Le 9 avril dernier, le Parlement ukrainien (la Rada) a voté l’interdiction de la propagande et des symboles communistes. Tous les monuments « communistes » (statues, etc.) qui n’ont pas encore été détruits par les fascistes devront être démolis. De même, toutes les villes, rues, quartiers, places, ponts, etc., qui portent le nom d’un dirigeant communiste devront être rebaptisés. Les chants et drapeaux communistes seront interdits, sous peine de 5 à 10 ans de prison.
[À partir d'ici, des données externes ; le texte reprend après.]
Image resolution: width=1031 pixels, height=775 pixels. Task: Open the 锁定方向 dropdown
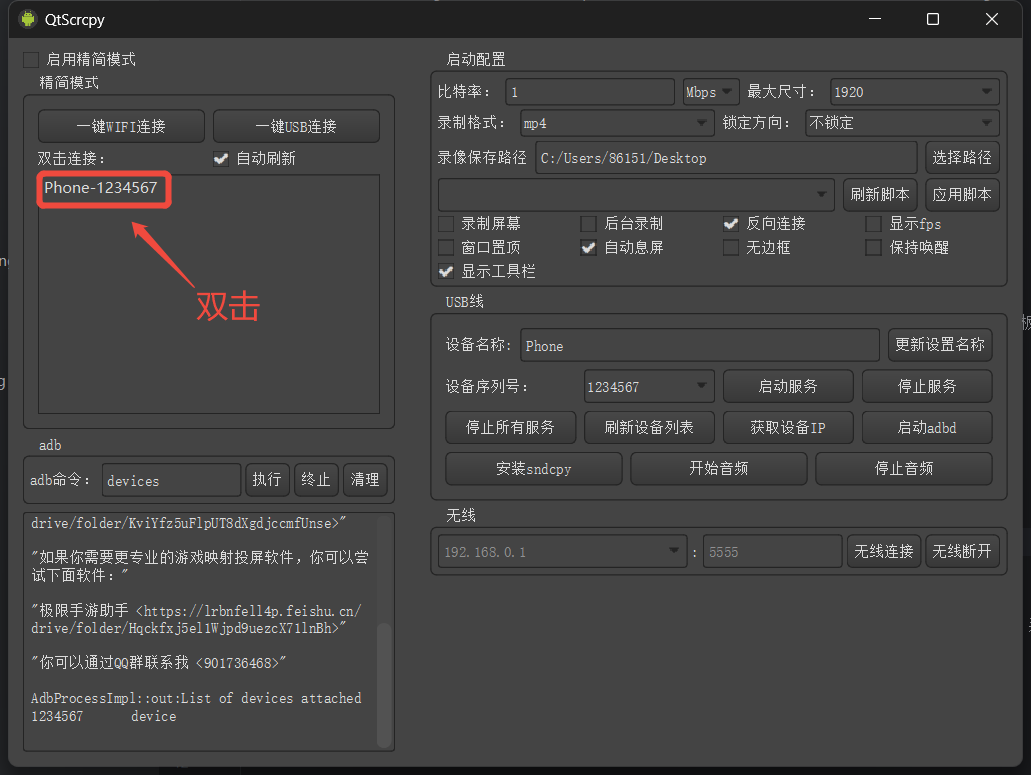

Cette loi a été proposée par Oleg Lyashko, dirigeant du Parti Radical (extrême droite), et adoptée par 254 voix, la majorité se situant à 226 voix.

Pour justifier cette loi, le gouvernement recourt à la vieille manœuvre consistant à mettre nazisme et communisme dans le même sac. Le préambule de la loi explique qu’elle vise à « condamner les régimes criminels et totalitaires communistes et nationaux-socialistes (nazis) », à « interdire la négation du caractère criminel de ces régimes totalitaires, ainsi que la propagande et les symboles » communistes ou nazis, et enfin à « éliminer les menaces contre la souveraineté, l’intégrité territoriale et la sécurité de l’Ukraine. »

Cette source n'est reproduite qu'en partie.